Stored data:
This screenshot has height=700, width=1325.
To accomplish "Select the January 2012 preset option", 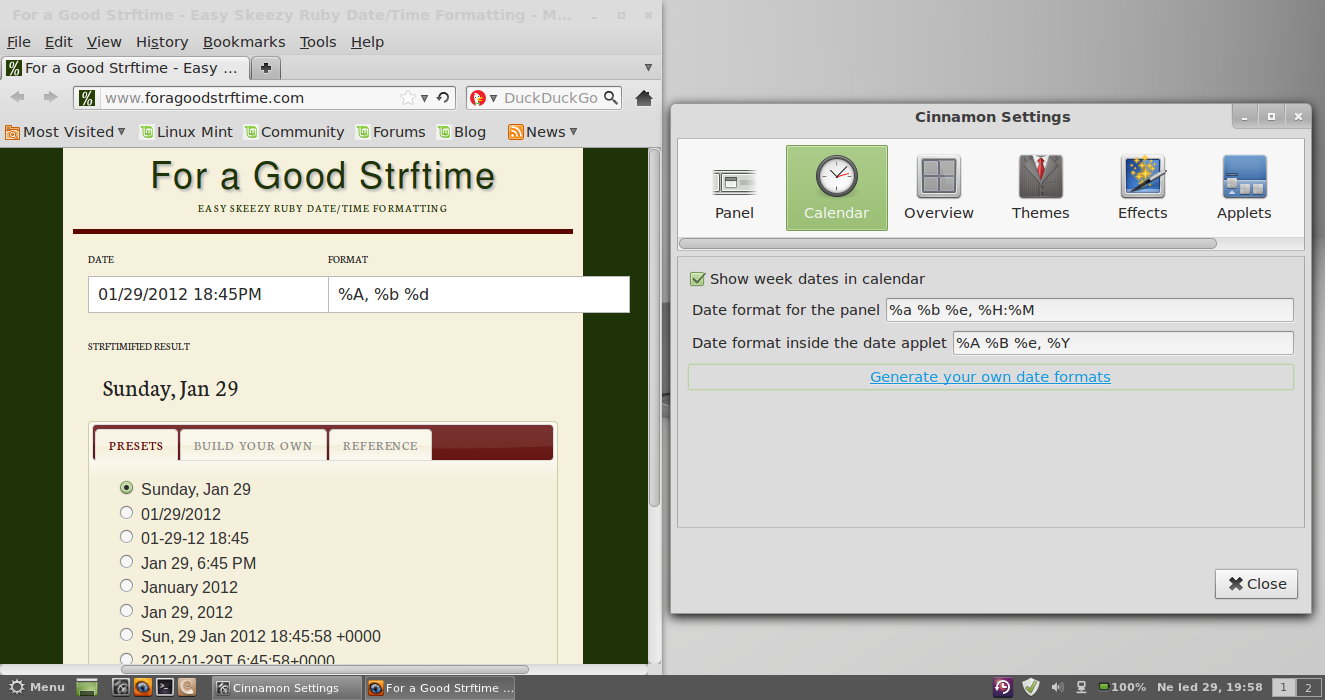I will coord(126,586).

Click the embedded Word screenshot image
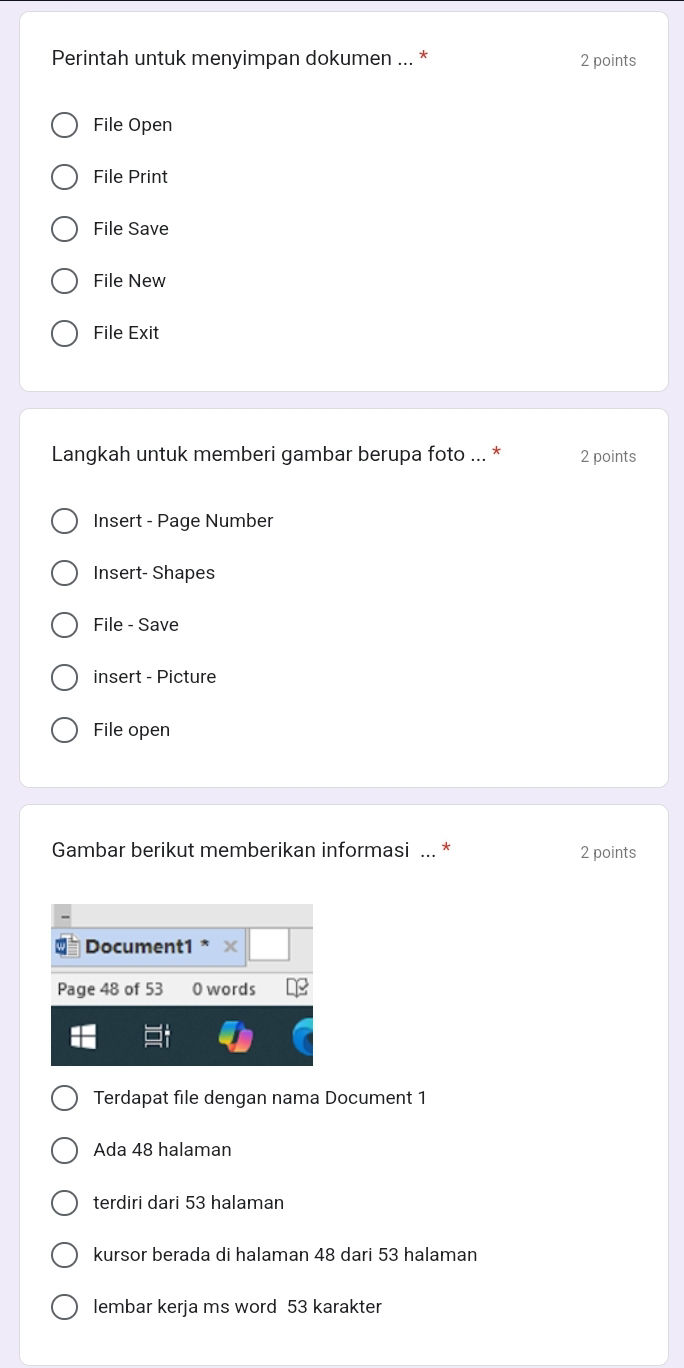pyautogui.click(x=182, y=984)
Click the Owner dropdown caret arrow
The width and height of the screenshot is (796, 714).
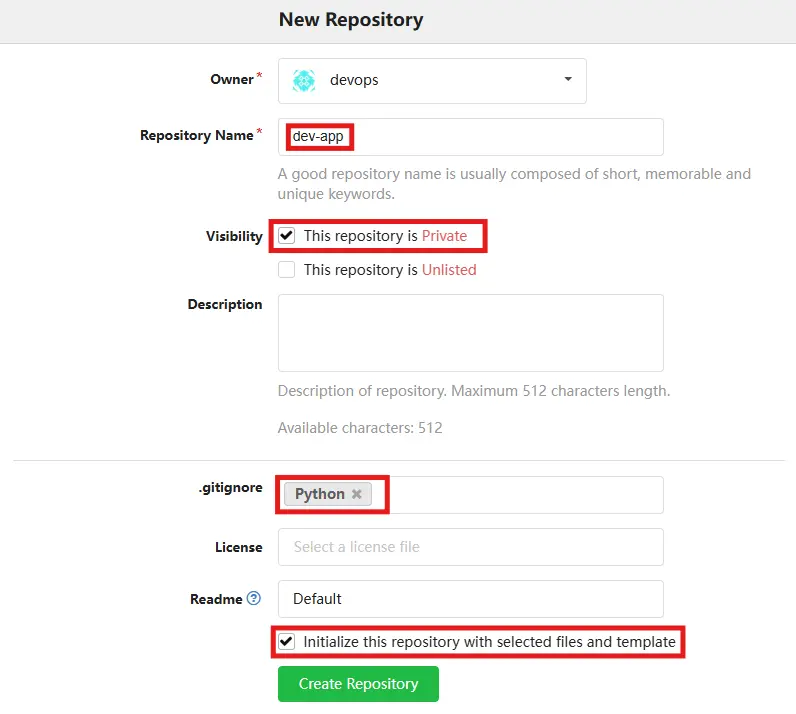coord(568,79)
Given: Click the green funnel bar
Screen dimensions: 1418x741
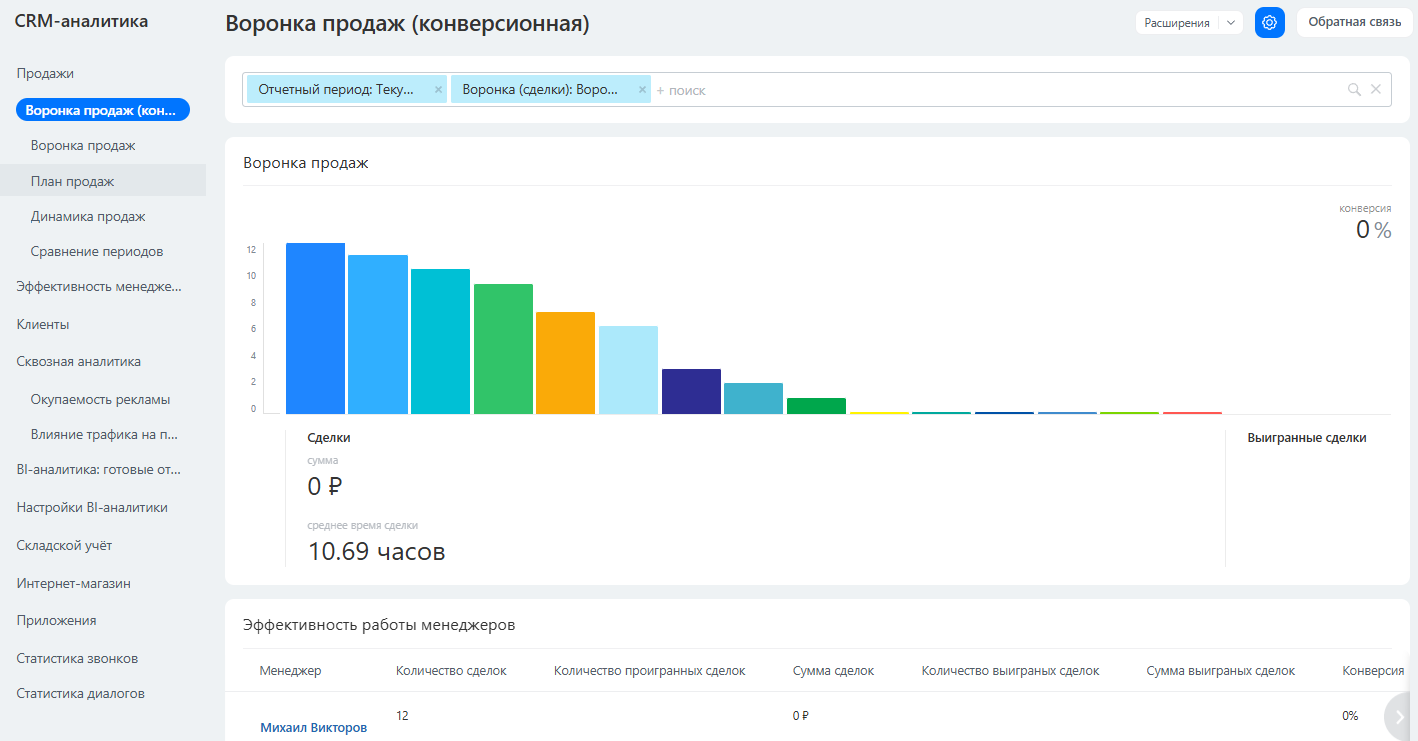Looking at the screenshot, I should [x=503, y=348].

Problem requirements
The copy should hold exactly the lines from the one containing "The width and" through the final line of the records above, both ends included, and no picture.

Answer section
The width and height of the screenshot is (796, 714).
coord(568,79)
Given: Click the green funnel bar
Screen dimensions: 1418x741
Looking at the screenshot, I should [x=503, y=348].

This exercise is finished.